With increasing population and prosperity, Catholics moved to claim a more prominent place in the city’s landscape, and a burial site like Mount Calvary, located on beautiful grounds just up the James River from the famed Hollywood Cemetery, served those ends. Some bodies from the earlier cemeteries were removed to Mount Calvary, which initially encompassed 72 acres. The entrance to the cemetery is located on S. Randolph Street, right next to the city’s Riverview Cemetery.
For the design of the cemetery, Bishop John J. Keane commissioned local engineer Collinson P. E. Burgwyn, who had recently arranged the new expansion at nearby Hollywood Cemetery. At Mount Calvary, Burgwyn focused his cruciform plan on a central ring. A tall crucifix stands atop a Gothic-themed base at its center with graves radiating outward. The cemetery is decorated with mausoleums, gravestones, sculptures, and curbed plots, highlighted by plantings and flowers. There are also sections set aside for women religious, such as the Franciscan sisters and the Little Sisters of the Poor.
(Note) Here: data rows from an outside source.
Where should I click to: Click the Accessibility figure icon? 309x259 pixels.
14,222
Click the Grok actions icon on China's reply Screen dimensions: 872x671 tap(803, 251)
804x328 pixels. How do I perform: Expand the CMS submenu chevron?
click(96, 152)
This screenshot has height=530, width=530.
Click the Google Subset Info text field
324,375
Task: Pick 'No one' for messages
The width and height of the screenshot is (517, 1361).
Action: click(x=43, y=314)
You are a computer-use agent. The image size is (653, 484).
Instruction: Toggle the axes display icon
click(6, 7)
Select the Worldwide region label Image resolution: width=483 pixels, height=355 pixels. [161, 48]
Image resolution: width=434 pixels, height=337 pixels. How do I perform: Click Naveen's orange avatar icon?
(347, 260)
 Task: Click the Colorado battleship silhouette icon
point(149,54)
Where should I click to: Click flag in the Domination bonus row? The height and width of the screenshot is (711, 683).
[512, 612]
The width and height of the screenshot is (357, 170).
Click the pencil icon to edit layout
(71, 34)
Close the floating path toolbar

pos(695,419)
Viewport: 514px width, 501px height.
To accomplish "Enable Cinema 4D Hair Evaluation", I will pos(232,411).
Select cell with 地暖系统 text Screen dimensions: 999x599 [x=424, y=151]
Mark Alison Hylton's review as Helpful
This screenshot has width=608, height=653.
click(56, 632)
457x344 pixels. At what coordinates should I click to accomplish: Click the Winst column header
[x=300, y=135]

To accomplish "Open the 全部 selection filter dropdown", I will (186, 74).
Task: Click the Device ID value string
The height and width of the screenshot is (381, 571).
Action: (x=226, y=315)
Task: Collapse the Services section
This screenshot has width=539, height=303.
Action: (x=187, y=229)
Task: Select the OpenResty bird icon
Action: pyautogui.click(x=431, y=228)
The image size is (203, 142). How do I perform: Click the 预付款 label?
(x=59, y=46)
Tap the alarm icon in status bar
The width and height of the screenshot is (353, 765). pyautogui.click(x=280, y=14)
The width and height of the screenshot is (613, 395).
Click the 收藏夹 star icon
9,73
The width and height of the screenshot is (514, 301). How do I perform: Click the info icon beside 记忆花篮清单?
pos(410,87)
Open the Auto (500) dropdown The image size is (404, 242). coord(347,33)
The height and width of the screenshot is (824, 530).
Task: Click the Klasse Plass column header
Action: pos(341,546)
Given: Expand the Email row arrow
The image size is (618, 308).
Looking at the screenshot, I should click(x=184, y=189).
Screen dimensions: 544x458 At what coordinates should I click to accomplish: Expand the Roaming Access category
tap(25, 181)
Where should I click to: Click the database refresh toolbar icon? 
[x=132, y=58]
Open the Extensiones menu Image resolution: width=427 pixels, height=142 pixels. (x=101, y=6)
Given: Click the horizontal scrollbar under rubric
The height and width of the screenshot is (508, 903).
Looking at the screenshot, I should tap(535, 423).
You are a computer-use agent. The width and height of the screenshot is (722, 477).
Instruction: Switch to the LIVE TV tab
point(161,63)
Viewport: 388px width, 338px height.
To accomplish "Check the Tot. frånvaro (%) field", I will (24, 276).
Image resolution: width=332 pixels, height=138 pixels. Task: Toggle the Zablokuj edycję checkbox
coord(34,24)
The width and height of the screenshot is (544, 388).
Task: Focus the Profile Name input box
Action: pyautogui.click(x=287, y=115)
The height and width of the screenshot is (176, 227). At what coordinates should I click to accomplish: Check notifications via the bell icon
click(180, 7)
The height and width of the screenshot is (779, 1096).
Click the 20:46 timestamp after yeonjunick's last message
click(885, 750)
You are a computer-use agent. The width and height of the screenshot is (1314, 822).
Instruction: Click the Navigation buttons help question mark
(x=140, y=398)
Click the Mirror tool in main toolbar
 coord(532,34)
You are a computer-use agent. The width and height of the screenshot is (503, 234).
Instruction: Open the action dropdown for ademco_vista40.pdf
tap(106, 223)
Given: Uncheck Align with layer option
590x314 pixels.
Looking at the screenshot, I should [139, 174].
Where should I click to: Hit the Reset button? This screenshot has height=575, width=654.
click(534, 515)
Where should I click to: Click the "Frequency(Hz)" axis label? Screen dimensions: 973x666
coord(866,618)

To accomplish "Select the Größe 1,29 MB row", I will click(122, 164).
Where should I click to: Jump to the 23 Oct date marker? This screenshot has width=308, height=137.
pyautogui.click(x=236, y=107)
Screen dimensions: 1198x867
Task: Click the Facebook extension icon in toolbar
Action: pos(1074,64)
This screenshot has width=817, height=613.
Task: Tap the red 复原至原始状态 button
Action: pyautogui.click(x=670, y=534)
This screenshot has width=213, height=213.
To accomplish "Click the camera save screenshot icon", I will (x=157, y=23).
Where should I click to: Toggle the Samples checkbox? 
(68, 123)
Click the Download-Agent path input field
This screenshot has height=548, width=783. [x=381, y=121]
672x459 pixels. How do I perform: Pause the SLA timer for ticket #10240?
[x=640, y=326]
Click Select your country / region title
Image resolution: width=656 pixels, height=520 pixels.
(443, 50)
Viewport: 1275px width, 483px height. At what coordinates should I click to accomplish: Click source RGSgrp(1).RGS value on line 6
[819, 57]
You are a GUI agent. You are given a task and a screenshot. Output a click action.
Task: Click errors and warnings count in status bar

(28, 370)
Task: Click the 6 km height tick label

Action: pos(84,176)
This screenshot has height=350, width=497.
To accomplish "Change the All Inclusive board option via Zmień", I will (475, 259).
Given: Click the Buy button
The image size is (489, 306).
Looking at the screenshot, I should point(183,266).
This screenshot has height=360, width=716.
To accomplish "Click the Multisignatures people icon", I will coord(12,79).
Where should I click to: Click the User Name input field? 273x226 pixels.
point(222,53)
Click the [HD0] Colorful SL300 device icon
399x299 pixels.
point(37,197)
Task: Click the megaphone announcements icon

A notable event in the cemetery’s history was the funeral procession in 1911 for the popular Bishop Augustine Van de Vyver, who succeeded Bishop Keane.
With over 30,000 burials, the cemetery today advertises that it “welcomes members of all faiths and ethnic origins.”
For more information see:
Mt. Calvary – Serving Richmond Families for Over 100 Years
James W. Boehling, Holy Cross Cemetery, founded 1874: A Brief History (Richmond: Dietz Press, 2006)
W. Asbury Christian, Richmond: Her Past and Present (Richmond, L. H. Jenkins, 1912)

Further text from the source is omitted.